I really try to be optimistic about the future, but almost every week I run across something that challenges my positive outlook.
The latest strike against my optimism is this post by Michael Klare, which raised the question in my mind: Is the US becoming a second rate power?
In the post, Klare talks about the stupidity with which the US is handling the situation in Iraq:
In the years after invading Iraq and disbanding Saddam Hussein’s military, the U.S. sunk about $25 billion into “standing up” a new Iraqi army. By June 2014, however, that army, filled with at least 50,000 “ghost soldiers,” was only standing in the imaginations of its generals and perhaps Washington. When relatively small numbers of Islamic State (IS) militants swept into northern Iraq, it collapsed, abandoning four cities — including Mosul, the country’s second largest — and leaving behind enormous stores of U.S. weaponry, ranging from tanks and Humvees to artillery and rifles.
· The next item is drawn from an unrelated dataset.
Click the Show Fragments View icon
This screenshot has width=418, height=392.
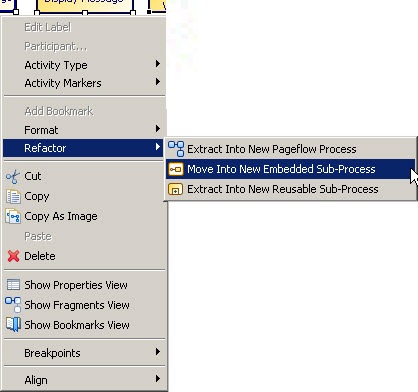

In essence, the U.S. was now standing up its future enemy in a style to which it was unaccustomed and, unlike the imploded Iraqi military, the forces of the Islamic State proved quite capable of using that weaponry without a foreign trainer or adviser in sight.
In response, the Obama administration dispatched thousands of new advisers and trainers and began shipping in piles of new weaponry to re-equip the Iraqi army.
Now, with the fall of Ramadi, the whole process has happened again. In Ramadi, elite, US-trained Iraqi forces fled rather than face the threat of a smaller force of ISIS fighters. Again, the Iraqi troops left behind for ISIS a large cache of weapons provided by the United States.
Klare points out that it would be a lot cheaper to just arm ISIS directly.
But it is not just ISIS that is the problem:
Take a look around the world and it’s hard not to conclude that the United States is a superpower in decline. Whether in Europe, Asia, or the Middle East, aspiring powers are flexing their muscles, ignoring Washington’s dictates, or actively combating them. Russia refuses to curtail its support for armed separatists in Ukraine; China refuses to abandon its base-building endeavors in the South China Sea; Saudi Arabia refuses to endorse the U.S.-brokered nuclear deal with Iran; the Islamic State movement (ISIS) refuses to capitulate in the face of U.S. airpower.
Professor Klare believes the reason for these failures is because the US can no longer act as an imperial power. Our military resources are too limited to deal with every possible situation that erupts. The US administration has been jerking the military back and forth as it tries to deal with new situations
Klare’s solution is for the United States to accept that it is becoming a second rate power and retire gracefully from the world stage.
But for me, this raises more questions than it answers. Why is the US in a position to have such a thin military?
Certainly, one factor is that we have had back to back presidential administrations that seem to be clueless about foreign policy and the Islamic world. Our secular leaders don’t get how religion can be so important to Muslims because our “elites” themselves are irreligious. It came as a complete surprise to the Bush administration that Muslims didn’t embrace secular democracy. The Obama administration has been similarly caught off guard with the failure of the “Arab Spring” in Egypt and other countries.
But why was the US able to carry on massive campaigns in both Europe and in the Pacific against much more dangerous enemies during the Second World War? How was the US able to fight the cold war against another super power? What has changed?
I don’t know the answers but I believe it ultimately comes down to a shrinking of the spirit of the American populace. I think it is ultimately just another example of the decay of our society.
If the US is suffering from imperial overstretch, there is little that we can do to reverse the decline. Of course that doesn’t mean that our standard of living will plummet immediately or that the US is more susceptible to a foreign invasion. But it does portend changes in the future.
Perhaps I am being overly pessimistic, but it would be prudent to use this time to prepare for more difficult times ahead.